** Begin DOCUMENT TEXT **

Quick way check if session valid?

ramblingpolak
ramblingpolak
Community Member

Saw a few other discussions previously on both topics, wanted to add my 2¢ about looking for similar functionality.

I'm using fish shell and in order to keep my session available across terminals I have a function that currently does the following:

if test -z "$OP_SESSION_accountname"
  if test -e ~/.config/op/session
    set -gx OP_SESSION_accountname (cat ~/.config/op/session)
    op get account > /dev/null 2>&1
  else if test $status -ne 0
    set cmd (op signin | sed '/#/d; s/export/set -gx/; s/=/ /; s/"//g')
    eval $cmd
    echo "$OP_SESSION_accountname" > ~/.config/op/session
  end
end

The idea being to store the token in a file so it can be retrieved to avoid re-auth per tab. The only thing is, it's pretty slow to open a new terminal because op get account used to validate the session can take some time to return so it's not something I'm currently able to put in my ~/.config/fish/config.fish to run at each session start.


1Password Version: OP CLI 1.10.0
Extension Version: Not Provided
OS Version: macOS 11.4
Sync Type: Not Provided

Comments

  • Hello @ramblingpolak,

    That's a neat way to share your session across terminal tabs!

    You may be referring to a few other discussions about session duration, where we mention that the command-line tool has a 30-minute session timeout (an internal detail which is subject to change).

    We have been hearing more and more people ask about being able to modify this "auto-lock" value, similar to the feature in our other apps, or in your case, just being able to know if the session is still valid. It's something that we're talking about moving up in our project/feature sequence as a result. As usual, I can't make promises on timelines, but customer feedback always helps.

    Ultimately, the server is responsible for definitively knowing whether or not or session is valid, so, a definitive answer to the question "Is my session valid?" is going to require a network request. However, I think it might be useful in your case to have a non-definitive "It's been less than 30 minutes since your last command so you're probably still good to make another request" answer. A way for the command-line tool to answer the "Am I still logged in?" question, given that every other app makes that visually obvious.

** End DOCUMENT TEXT **

> _WHAT YOU WILL DO_
Extend the forum thread about checking whether a 1Password command-line session is still valid, starting right after its final sentence.

** Begin RAW DATA **

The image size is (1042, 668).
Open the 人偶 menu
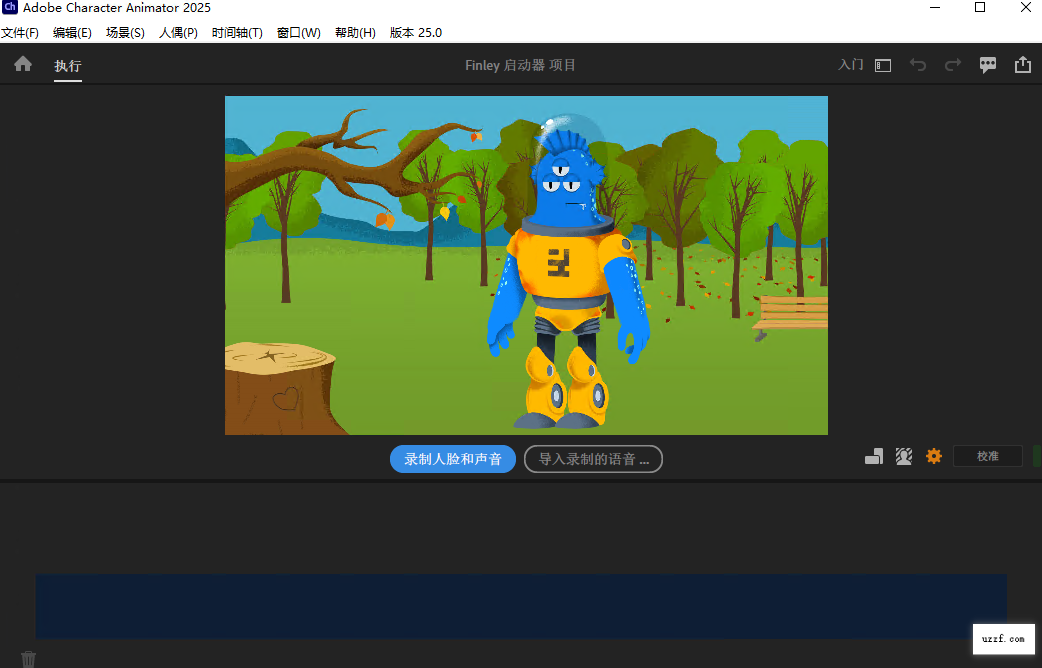(x=177, y=32)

** End RAW DATA **

> _RESULT FOR THIS EXERCISE_
    I'll forward such a request to the rest of the team. and we'll take a look at it.

    In the meantime, you might be able to write a wrapper function in fish around the op tool, that stores a time stamp to a specific file, such as ~/.config/op/timestamp. And then, your config.fish can read that time stamp and see if it's within 30 minutes or not, and use that to judge whether it is (likely) signed in or not. It's a bit of a workaround, I'll admit, but it might be fun to get working!

    I hope that this helps. Please let us know what you think, and feel free to write back if you have any other further questions.

  • ramblingpolak
    ramblingpolak
    Community Member

    Thanks for the quick reply! Here's an updated version then if it helps anyone. I've also changed the function name to shadow op so you don't need to run this at login, it'll just be evaluated lazily when you try to use the CLI.

    place in ~/.config/fish/functions/op.fish

    function op -d "Wrapper for the 1Password CLI to prompt you to sign in only when session is expiring"
      set op_bin "/usr/local/bin/op"
      if test -e ~/.config/op/session; and test (cat ~/.config/op/session_expiry) -gt (date +'%s')
        set -gx OP_SESSION_account_name (cat ~/.config/op/session)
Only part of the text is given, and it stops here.